Ever since we began getting emails in response to Training for the New Alpinism, there is one question in particular that has come up more than any other. Mountain athletes want to know how to find a balance between conventional responsibilities such as work, family, or school and their desire to be in the mountains. Some people are constrained by location, some by energy, and others by time. Regardless of the individual situation, these inquiries tend to share one thing in common: they usually come from folks who want to cram a week’s worth of activity into one or two days. And they also want to improve in their discipline.
There’s nothing wrong with being a weekend warrior, per se. For many, it is simply the only way to stay sane. That said, we cannot accurately call it training. True training requires a much more regimented approach to how we exercise. Rather than subjecting our bodies to these boom-and-bust cycles of activity, we need to find a more stable balance if we ever hope to see meaningful progress in our strength, stamina, or overall fitness.
Talk to a coach
Homeostasis and the Training Effect
In a healthy human body, the chemical concentrations of an array of hormones, enzymes, and electrolytes, along with the physical properties of heart rate, temperature, and blood pressure within the tissues, are in a state of balance physiologists refer to as homeostasis. A stress applied to the body, by definition, disturbs this state of equilibrium.
Hans Selye—the father of stress research—was the first to study the effects of stress on living organisms. He differentiated between good and bad stress, and developed the “General Adaptation Syndrome”: a three-stage synopsis of the body’s short- and long-term response to stress. Modern sports training theory is founded upon his work.
How the Body Responds to Stress
Consider a stress almost all of us have experienced: the cold virus. The disturbance the cold virus introduces to our delicate homeostasis causes a strong reaction by the immune system and we become sick. The reason that we feel weak and run down is that the body spends considerable energy trying to restore homeostasis while fighting the invading virus.
Similarly, when we climb, run, or lift weights, we subject the body to a stress (albeit more benign), known as a training stimulus. This stress temporarily pushes some of the body’s systems slightly out of homeostasis, which is why you may feel tired, stiff, or sore the day after a hard workout. Just like when you’re sick, your body is trying to return to homeostasis.
We all know that exposure to the cold virus can help the body develop immunological resistance to that particular virus. What coaches and athletes have long known is that the same phenomenon holds true for training. Repeated small stressors in the form of training stimuli cause the body to adapt to that particular stress, so that subsequent similar training bouts cause less disturbance of the homeostasis.
Chronic vs. Acute Stress
So it’s clear that stress is actually a good thing for strengthening the body. As Selye noted, “Man should not try to avoid stress any more than he would shun food, love or exercise.” That said, the question of what kind of stress needs to be addressed. Obviously, not all stress is good stress.
In short, there’s a major difference between good and bad stress when it comes to strengthening the body. Good stress, or chronic stress (frequent, small, progressive), occurs when systematic training stimuli cause positive adaptations, brought about by the body’s ability to restore a new and more robust state of homeostasis. This is known as the training effect.
Conversely, bad stress, or acute stress (infrequent, large, excessive), is any stress that greatly exceeds the body’s capacity for work, and thus disturbs homeostasis too much, and too seldom, to foster effective adaptation. This is why, in the long run, acute stress is shown to have a negative effect on fitness.
This distinction between good (chronic) stress, and bad (acute) stress is, in a nutshell, the basis for all modern sports training theory.
The Weakened Warrior Syndrome
As we explained earlier, there is nothing wrong with being a weekend warrior. Perhaps you are driven not by fitness and health, but by adventure, time in the mountains, or simply by fun. By all means get out there and enjoy your time. If this means only getting out on a weekend, then so be it.

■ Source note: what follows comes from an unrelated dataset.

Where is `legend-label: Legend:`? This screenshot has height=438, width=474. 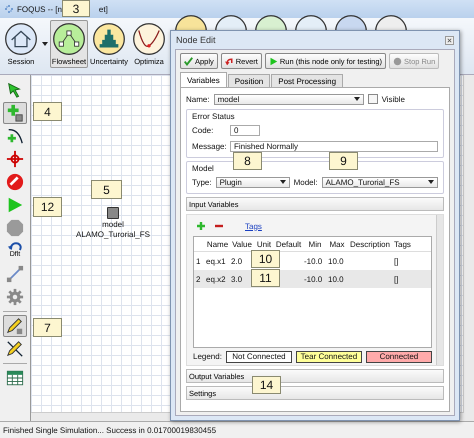 legend-label: Legend: is located at coordinates (208, 356).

But if you would like to bring your fittest, healthiest, best-trained self to those weekend adventures, it can’t be overstated how important a more regular training regimen is. You can’t spend all week simply dreaming about the 14er you want to climb that weekend, then go out and hammer yourself into a mass of jelly on the outing, and also expect to make significant, long-term gains in fitness. For that, you have to incorporate structured training throughout the week.

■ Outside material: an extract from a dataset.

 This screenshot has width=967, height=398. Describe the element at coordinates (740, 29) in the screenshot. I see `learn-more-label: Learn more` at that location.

The Value of Training during the Week
There’s a wealth of good research on the connection between exercise and happiness. As sports and exercise psychologist Kip Matthews, PhD, notes, “The less active we become, the more challenged we are in dealing with stress.” Going for a run before or after a hard day at the office may not sound very enticing, but it’s actually one of the best things you can do to manage the stress that accumulates throughout the workweek.
The good news is that training does not have to be boring, loathsome, or one more annoying item on your weekly to-do list. With just a modicum of creativity, it can help to replicate some of the feelings of satisfaction and contentment that we get from those epic weekend adventures, which is part of what draws us to mountains in the first place. And even though alpenglow is not included, the fact is even a modestly structured approach to training will have a huge payoff—not just physically, but emotionally and psychologically as well.